------ SOURCE TEXT ------

Re: [zfs-discuss] booting from ashift=12 pool..

2011-07-29 Thread Hans Rosenfeld
On Fri, Jul 29, 2011 at 01:04:49AM -0400, Daniel Carosone wrote:
> .. evidently doesn't work.  GRUB reboots the machine moments after
> loading stage2, and doesn't recognise the fstype when examining the
> disk loaded from an alernate source.
> 
> This is with SX-151.  Here's hoping a future version (with grub2?)
> resolves this, as well as lets us boot from raidz.
> 
> Just a note for the archives in case it helps someone else get back
> the afternoon I just burnt.

I've noticed this behaviour this morning and have been debugging it
since. I found out that, for some unknown reason, grub fails to get the
disk geometry, assumes 0 sectors/track and then does a divide-by-zero.

I don't think this is a zfs issue.

Hans


-- 
%SYSTEM-F-ANARCHISM, The operating system has been overthrown

___
zfs-discuss mailing list
zfs-discuss@opensolaris.org
http://mail.opensolaris.org/mailman/listinfo/zfs-discuss


Re: [zfs-discuss] booting from ashift=12 pool..

2011-07-29 Thread Fajar A. Nugraha
On Fri, Jul 29, 2011 at 4:57 PM, Hans Rosenfeld  wrote:
> On Fri, Jul 29, 2011 at 01:04:49AM -0400, Daniel Carosone wrote:
>> .. evidently doesn't work.  GRUB reboots the machine moments after
>> loading stage2, and doesn't recognise the fstype when examining the
>> disk loaded from an alernate source.
>>
>> This is with SX-151.  Here's hoping a future version (with grub2?)
>> resolves this, as well as lets us boot from raidz.
>>
>> Just a note for the archives in case it helps someone else get back
>> the afternoon I just burnt.
>
> I've noticed this behaviour this morning and have been debugging it
> since. I found out that, for some unknown reason, grub fails to get the
> disk geometry, assumes 0 sectors/track and then does a divide-by-zero.
>
> I don't think this is a zfs issue.

If the problem is on zfs code in grub/grub2, then it should be zfs issue, right?

Anyway, for comparison purposes, with ubuntu + grub2 + zfsonlinux
(which can force ashift at pool creation time) + zfs root,  grub2
won't even install on pools with ashift=12, while it works just fine
with ashift=9. There were also booting problems if you've scrubbed
rpool.

------

* [TASK INSTRUCTIONS]
1: In the ZFS boot thread, how many sectors per track does GRUB assume after it fails to get the disk geometry?
2: Summarize the ZFS boot thread in two sentences.
3: Carry the ZFS boot thread forward from its last sentence.
The listing after the ZFS boot thread is separate material with no connection to it.

------ EXCERPTED RECORDS ------

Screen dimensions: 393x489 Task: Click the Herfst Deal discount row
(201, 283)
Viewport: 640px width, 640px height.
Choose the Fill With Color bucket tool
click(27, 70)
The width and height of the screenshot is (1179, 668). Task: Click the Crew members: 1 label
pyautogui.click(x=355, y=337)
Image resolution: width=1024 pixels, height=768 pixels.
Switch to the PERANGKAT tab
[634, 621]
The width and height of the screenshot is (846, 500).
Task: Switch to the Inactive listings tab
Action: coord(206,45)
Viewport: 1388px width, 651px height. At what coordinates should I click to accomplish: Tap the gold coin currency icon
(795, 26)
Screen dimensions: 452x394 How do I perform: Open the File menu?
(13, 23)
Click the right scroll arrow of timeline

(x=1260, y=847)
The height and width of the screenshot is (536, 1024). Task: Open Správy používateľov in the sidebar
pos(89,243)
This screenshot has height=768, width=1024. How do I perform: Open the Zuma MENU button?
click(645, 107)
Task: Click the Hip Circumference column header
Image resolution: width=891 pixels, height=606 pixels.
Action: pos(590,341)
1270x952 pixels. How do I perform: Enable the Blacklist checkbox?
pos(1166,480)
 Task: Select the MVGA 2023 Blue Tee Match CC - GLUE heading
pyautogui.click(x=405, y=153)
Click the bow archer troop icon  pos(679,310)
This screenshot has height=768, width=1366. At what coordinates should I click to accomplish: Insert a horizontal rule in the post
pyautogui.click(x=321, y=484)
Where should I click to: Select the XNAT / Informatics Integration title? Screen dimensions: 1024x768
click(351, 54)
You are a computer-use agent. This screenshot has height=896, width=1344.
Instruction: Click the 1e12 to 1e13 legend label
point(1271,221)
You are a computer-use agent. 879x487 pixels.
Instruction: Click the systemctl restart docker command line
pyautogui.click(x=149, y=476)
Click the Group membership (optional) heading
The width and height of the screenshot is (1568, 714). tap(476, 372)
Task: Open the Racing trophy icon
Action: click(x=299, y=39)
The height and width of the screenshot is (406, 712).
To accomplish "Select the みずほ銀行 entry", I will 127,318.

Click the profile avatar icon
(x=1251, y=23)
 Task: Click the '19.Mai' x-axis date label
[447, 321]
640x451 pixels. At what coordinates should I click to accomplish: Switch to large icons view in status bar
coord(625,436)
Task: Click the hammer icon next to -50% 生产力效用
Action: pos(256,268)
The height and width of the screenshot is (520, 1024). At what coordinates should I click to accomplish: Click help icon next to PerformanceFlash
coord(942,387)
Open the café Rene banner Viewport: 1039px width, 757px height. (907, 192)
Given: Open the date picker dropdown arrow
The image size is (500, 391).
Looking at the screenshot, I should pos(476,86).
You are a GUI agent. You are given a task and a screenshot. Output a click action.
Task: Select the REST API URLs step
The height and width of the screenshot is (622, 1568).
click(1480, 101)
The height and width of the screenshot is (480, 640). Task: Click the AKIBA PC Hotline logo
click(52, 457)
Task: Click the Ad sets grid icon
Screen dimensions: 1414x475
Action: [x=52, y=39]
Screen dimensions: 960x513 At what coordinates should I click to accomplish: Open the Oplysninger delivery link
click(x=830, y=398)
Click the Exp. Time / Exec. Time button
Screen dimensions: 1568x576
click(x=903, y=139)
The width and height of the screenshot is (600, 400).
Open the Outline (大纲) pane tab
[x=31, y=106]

------

* [RESPONSES FOR EACH TASK]
1: GRUB assumes 0 sectors per track.

2: Daniel Carosone reports that booting from an ashift=12 pool fails with SX-151, since GRUB reboots the machine moments after loading stage2. Hans Rosenfeld finds that GRUB fails to get the disk geometry, assumes 0 sectors/track and divides by zero, and Fajar A. Nugraha adds that with ubuntu, grub2 and zfsonlinux, grub2 won't install on ashift=12 pools but works fine with ashift=9.

3:
Does zfs code for grub/grub2 also depend on Oracle releasing updates,
or is it simply a matter of no one with enough skill have looked into
it yet?

-- 
Fajar
___
zfs-discuss mailing list
zfs-discuss@opensolaris.org
http://mail.opensolaris.org/mailman/listinfo/zfs-discuss


Re: [zfs-discuss] booting from ashift=12 pool..

2011-07-29 Thread Hans Rosenfeld
On Fri, Jul 29, 2011 at 10:22:27AM -0400, Fajar A. Nugraha wrote:
> On Fri, Jul 29, 2011 at 4:57 PM, Hans Rosenfeld  
> wrote:
> > I've noticed this behaviour this morning and have been debugging it
> > since. I found out that, for some unknown reason, grub fails to get the
> > disk geometry, assumes 0 sectors/track and then does a divide-by-zero.
> >
> > I don't think this is a zfs issue.
> 
> If the problem is on zfs code in grub/grub2, then it should be zfs issue, 
> right?

I thought that due to the geometry stuff the zfs code never runs, but
after some more debugging I know that was wrong. These are in fact two
unrelated problems.

> Anyway, for comparison purposes, with ubuntu + grub2 + zfsonlinux
> (which can force ashift at pool creation time) + zfs root,  grub2
> won't even install on pools with ashift=12, while it works just fine
> with ashift=9. There were also booting problems if you've scrubbed
> rpool.
> 
> Does zfs code for grub/grub2 also depend on Oracle releasing updates,
> or is it simply a matter of no one with enough skill have looked into
> it yet?

I'm working on a patch for grub that fixes the ashift=12 issue. I'm
probably not going to fix the div-by-zero reboot.


Hans


-- 
%SYSTEM-F-ANARCHISM, The operating system has been overthrown

___
zfs-discuss mailing list
zfs-discuss@opensolaris.org
http://mail.opensolaris.org/mailman/listinfo/zfs-discuss


Re: [zfs-discuss] booting from ashift=12 pool..

2011-07-29 Thread Hans Rosenfeld
On Fri, Jul 29, 2011 at 04:36:33PM +0200, Hans Rosenfeld wrote:
> > Does zfs code for grub/grub2 also depend on Oracle releasing
> > updates,
> > or is it simply a matter of no one with enough skill have looked
> > into
> > it yet?
> 
> I'm working on a patch for grub that fixes the ashift=12 issue. I'm
> probably not going to fix the div-by-zero reboot.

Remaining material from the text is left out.